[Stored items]
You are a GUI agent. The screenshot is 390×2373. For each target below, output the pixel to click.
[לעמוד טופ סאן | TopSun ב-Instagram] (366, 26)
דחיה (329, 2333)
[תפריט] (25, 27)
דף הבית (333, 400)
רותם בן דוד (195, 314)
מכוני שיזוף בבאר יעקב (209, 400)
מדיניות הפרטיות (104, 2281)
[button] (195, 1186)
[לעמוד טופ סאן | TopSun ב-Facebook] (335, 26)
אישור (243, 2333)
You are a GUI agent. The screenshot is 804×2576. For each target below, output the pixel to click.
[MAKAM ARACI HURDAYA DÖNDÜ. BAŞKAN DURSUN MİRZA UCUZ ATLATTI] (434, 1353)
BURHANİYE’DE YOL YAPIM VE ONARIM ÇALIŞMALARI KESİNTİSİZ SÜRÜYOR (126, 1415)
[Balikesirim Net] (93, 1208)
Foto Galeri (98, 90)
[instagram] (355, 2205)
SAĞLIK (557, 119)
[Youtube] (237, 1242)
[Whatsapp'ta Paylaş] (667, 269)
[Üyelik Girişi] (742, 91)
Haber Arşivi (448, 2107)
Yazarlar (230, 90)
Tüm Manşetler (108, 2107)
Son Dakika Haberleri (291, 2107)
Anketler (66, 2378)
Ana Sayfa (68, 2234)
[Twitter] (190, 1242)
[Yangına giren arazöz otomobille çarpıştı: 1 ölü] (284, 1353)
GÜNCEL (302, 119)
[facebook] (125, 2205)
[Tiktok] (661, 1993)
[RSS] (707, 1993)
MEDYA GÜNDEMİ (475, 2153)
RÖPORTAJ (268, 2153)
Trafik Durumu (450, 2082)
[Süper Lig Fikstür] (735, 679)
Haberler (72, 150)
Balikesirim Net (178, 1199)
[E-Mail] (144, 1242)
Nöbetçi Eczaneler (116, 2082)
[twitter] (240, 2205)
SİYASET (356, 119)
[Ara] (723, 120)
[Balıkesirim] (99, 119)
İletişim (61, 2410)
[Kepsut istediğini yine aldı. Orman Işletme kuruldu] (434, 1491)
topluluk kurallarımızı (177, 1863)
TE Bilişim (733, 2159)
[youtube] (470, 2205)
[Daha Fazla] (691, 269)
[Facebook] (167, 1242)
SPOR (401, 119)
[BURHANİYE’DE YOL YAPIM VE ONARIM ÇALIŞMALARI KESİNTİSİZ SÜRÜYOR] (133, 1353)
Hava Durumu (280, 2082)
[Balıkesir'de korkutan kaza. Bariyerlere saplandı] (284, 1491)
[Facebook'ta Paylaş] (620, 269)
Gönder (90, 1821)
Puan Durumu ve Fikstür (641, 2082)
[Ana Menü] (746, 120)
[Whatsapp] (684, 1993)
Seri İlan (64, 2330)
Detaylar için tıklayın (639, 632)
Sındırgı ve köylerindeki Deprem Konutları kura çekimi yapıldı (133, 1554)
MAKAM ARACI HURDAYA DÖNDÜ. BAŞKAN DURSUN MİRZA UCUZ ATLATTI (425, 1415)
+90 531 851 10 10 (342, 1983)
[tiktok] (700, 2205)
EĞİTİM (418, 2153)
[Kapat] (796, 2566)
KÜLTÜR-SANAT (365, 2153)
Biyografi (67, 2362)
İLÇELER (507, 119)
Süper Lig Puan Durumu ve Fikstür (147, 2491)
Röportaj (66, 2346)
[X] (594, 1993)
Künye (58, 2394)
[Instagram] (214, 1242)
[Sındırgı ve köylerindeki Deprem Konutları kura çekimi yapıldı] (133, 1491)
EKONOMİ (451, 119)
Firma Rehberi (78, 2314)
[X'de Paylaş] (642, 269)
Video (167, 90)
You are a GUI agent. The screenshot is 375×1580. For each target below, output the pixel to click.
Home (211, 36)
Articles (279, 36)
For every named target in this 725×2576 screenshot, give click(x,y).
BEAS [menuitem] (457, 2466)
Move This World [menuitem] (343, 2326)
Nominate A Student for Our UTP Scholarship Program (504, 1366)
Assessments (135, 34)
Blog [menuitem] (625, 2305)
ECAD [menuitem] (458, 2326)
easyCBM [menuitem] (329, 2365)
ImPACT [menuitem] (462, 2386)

WHAT IS EXPECTED
Count the lines in the records above that hold the word "TopSun", and give only that number.

ANSWER FOR THE TASK
2